__Work to complete__: Your reply should hold only the lines from the one containing "This screenshot has height=462, width=1526." to the final line of the listing below, restated word for word.
*** Block opens ***
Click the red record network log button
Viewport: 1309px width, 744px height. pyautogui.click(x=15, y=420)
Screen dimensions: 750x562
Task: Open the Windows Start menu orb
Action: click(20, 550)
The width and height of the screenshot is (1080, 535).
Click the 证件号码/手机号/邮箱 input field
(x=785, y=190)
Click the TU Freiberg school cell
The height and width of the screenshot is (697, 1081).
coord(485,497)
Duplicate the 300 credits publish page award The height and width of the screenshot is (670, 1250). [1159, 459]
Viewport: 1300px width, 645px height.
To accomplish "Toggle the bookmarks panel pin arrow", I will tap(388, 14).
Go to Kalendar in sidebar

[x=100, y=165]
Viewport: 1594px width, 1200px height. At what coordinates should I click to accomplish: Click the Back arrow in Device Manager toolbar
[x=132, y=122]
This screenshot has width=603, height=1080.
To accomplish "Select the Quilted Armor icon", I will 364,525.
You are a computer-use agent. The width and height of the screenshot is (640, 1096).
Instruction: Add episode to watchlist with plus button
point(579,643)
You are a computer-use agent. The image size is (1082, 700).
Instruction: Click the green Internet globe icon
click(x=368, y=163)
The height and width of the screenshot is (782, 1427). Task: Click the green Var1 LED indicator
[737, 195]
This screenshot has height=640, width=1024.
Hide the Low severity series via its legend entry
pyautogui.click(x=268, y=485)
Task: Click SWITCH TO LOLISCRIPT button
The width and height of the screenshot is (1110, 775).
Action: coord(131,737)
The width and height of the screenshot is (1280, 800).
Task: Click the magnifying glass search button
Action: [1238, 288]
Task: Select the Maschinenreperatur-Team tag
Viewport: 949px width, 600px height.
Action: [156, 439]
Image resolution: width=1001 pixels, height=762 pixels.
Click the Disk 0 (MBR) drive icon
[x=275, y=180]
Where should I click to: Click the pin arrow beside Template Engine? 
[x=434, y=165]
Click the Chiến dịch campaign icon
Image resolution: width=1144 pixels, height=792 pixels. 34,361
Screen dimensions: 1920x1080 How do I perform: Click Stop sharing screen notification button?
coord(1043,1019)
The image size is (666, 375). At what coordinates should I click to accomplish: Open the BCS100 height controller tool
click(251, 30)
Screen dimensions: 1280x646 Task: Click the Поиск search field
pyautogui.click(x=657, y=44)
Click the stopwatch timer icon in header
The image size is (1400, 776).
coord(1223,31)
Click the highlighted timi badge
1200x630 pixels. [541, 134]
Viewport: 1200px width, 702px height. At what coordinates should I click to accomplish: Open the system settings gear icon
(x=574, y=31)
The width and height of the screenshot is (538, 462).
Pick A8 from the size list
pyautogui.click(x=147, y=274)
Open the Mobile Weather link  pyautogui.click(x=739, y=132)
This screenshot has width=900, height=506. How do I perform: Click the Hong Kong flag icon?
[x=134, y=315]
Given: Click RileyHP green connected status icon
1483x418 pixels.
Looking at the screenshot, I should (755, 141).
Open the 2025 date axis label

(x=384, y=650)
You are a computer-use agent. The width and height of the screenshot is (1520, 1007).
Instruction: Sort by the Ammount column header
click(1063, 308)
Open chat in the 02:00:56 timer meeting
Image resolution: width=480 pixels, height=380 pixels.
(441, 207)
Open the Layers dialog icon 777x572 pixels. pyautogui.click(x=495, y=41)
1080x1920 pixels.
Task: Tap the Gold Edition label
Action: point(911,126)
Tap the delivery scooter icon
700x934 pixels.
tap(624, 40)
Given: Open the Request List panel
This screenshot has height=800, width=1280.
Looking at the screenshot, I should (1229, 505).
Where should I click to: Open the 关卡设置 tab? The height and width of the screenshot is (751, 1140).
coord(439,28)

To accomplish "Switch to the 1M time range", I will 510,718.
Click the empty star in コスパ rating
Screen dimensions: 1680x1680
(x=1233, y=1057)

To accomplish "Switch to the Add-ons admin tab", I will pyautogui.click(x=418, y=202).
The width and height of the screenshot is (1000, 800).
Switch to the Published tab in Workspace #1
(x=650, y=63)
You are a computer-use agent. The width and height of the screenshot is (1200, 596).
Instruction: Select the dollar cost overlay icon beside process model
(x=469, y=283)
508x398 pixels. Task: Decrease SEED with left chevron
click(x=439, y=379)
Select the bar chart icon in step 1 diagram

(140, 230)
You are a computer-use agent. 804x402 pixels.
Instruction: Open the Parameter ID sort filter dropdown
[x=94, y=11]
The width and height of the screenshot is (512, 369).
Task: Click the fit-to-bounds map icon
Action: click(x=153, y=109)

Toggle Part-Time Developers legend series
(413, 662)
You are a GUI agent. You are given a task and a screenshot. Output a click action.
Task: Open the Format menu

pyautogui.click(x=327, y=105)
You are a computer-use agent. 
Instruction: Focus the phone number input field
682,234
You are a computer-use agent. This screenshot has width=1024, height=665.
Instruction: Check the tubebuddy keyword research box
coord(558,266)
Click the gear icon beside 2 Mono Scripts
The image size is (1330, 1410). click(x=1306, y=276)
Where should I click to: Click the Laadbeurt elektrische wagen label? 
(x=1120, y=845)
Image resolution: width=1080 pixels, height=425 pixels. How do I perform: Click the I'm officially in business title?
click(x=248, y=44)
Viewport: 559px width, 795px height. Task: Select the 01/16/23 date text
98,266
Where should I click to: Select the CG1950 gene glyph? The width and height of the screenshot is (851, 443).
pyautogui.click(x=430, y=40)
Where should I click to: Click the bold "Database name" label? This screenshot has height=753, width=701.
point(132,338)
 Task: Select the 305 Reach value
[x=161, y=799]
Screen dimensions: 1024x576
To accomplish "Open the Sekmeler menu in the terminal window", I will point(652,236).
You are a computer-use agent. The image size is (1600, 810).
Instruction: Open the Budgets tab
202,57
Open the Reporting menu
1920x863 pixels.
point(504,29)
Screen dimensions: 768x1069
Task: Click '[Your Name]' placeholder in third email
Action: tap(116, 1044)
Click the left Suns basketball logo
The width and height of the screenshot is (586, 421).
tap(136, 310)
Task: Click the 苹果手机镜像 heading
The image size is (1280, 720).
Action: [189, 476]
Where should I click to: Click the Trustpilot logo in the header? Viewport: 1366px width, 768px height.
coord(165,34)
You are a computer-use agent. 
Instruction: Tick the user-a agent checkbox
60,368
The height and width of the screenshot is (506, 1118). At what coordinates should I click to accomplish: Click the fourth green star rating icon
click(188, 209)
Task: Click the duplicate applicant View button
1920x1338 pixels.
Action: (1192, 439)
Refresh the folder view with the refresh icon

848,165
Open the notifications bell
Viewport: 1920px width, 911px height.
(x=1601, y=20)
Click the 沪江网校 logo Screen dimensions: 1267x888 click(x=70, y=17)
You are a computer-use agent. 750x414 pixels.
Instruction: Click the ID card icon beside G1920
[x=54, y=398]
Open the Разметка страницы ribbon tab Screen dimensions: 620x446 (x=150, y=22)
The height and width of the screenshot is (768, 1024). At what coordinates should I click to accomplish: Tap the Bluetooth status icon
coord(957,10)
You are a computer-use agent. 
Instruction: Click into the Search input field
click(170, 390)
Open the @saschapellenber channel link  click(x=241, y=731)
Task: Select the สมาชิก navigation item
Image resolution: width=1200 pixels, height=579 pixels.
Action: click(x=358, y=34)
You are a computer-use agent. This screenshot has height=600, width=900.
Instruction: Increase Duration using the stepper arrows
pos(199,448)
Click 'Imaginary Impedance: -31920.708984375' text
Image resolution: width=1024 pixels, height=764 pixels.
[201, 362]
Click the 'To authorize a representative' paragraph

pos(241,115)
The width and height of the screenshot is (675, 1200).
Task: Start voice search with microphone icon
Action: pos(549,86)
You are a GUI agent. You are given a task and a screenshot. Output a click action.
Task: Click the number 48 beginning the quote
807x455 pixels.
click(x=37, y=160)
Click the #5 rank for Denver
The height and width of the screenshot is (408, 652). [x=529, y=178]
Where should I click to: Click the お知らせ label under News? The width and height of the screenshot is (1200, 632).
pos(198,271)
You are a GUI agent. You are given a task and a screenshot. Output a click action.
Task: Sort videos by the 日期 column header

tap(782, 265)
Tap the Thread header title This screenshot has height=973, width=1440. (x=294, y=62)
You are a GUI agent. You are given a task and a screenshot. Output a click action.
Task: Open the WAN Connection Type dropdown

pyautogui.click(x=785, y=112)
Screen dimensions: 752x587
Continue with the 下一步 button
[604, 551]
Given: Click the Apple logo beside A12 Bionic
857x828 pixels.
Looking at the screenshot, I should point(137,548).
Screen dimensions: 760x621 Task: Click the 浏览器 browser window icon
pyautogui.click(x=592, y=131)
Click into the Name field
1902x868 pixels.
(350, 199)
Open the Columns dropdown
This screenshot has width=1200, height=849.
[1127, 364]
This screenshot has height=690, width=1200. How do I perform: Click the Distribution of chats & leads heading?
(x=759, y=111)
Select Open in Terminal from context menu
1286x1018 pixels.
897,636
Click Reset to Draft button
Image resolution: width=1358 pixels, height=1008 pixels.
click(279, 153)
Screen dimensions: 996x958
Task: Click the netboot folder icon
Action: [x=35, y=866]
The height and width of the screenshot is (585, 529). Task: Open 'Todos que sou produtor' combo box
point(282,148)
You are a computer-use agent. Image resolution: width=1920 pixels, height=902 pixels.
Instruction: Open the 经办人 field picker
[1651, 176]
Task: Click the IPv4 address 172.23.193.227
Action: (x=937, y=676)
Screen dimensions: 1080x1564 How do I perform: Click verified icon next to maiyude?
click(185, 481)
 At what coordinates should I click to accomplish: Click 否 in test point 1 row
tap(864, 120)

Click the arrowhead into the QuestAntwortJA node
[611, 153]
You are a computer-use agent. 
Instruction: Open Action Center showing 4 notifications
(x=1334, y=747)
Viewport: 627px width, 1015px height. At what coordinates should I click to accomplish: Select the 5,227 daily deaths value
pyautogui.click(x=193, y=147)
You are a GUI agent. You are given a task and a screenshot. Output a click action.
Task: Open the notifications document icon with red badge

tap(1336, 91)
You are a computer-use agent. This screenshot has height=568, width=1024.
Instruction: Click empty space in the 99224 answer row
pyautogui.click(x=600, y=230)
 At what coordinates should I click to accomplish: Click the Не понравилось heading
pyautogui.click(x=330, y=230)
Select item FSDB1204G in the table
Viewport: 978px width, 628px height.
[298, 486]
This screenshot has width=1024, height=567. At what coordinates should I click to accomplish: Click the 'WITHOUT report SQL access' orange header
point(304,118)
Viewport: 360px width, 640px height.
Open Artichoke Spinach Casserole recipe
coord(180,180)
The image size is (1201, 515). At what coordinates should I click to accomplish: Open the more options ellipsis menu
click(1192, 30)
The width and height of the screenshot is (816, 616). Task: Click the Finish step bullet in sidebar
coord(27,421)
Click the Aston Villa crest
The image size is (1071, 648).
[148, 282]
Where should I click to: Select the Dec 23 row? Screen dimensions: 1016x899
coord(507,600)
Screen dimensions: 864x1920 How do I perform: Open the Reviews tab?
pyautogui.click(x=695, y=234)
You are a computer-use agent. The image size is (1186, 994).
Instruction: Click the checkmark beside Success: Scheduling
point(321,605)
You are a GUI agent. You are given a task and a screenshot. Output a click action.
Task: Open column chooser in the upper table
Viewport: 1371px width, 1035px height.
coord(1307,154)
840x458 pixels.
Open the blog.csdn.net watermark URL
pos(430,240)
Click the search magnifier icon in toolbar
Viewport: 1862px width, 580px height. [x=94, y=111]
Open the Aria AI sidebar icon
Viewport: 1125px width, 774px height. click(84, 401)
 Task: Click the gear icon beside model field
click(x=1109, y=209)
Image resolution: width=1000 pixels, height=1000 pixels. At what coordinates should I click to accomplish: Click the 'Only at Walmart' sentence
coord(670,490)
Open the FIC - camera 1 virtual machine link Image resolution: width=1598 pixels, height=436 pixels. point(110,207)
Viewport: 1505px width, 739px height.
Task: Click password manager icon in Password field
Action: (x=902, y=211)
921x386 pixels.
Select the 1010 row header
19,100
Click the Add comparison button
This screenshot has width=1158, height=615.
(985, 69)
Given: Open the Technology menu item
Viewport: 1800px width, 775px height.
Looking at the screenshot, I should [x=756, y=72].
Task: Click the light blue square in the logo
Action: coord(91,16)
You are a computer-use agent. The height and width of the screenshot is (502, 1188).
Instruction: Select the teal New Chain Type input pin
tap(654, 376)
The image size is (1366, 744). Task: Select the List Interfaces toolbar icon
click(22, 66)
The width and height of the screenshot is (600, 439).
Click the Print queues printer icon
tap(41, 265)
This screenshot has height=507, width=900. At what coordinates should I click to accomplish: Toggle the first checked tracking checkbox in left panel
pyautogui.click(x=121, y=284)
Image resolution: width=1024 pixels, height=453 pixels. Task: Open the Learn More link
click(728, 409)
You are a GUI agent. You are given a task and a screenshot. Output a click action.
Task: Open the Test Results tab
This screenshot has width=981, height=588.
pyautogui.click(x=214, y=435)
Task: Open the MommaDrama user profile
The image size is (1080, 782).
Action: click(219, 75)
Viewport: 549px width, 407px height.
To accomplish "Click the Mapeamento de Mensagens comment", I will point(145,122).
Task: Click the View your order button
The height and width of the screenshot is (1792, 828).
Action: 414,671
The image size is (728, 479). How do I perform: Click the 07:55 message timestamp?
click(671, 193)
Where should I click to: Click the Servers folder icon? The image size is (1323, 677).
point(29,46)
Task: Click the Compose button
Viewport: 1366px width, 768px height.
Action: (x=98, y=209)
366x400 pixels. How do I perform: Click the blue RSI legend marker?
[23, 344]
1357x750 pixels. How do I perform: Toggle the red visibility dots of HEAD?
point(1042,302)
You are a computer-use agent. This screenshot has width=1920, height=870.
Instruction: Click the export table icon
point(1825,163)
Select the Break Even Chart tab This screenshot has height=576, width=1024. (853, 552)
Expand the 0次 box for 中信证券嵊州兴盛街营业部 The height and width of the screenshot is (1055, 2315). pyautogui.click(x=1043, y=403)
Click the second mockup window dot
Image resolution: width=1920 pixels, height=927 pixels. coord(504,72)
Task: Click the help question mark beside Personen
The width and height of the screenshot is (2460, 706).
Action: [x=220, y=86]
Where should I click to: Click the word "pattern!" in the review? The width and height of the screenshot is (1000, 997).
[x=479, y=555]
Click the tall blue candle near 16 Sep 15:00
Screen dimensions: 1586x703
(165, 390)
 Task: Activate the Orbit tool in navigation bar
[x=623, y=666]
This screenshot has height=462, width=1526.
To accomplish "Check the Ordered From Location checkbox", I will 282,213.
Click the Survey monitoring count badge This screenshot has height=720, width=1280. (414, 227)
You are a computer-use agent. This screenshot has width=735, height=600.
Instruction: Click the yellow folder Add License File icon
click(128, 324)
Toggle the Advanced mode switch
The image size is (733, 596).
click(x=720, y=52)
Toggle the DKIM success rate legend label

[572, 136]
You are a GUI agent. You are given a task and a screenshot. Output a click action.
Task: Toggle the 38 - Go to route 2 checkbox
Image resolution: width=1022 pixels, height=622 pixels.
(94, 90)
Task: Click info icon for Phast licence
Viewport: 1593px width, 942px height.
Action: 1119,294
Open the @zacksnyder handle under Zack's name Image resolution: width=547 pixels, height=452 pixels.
*** Block closes ***
__Completed task__:
This screenshot has height=462, width=1526.
To accomplish "Check the Ordered From Location checkbox", I will 282,213.
Click the Survey monitoring count badge This screenshot has height=720, width=1280. (414, 227)
You are a computer-use agent. This screenshot has width=735, height=600.
Instruction: Click the yellow folder Add License File icon
click(128, 324)
Toggle the Advanced mode switch
The image size is (733, 596).
click(x=720, y=52)
Toggle the DKIM success rate legend label

[572, 136]
You are a GUI agent. You are given a task and a screenshot. Output a click action.
Task: Toggle the 38 - Go to route 2 checkbox
Image resolution: width=1022 pixels, height=622 pixels.
(94, 90)
Task: Click info icon for Phast licence
Viewport: 1593px width, 942px height.
Action: 1119,294
Open the @zacksnyder handle under Zack's name Image resolution: width=547 pixels, height=452 pixels.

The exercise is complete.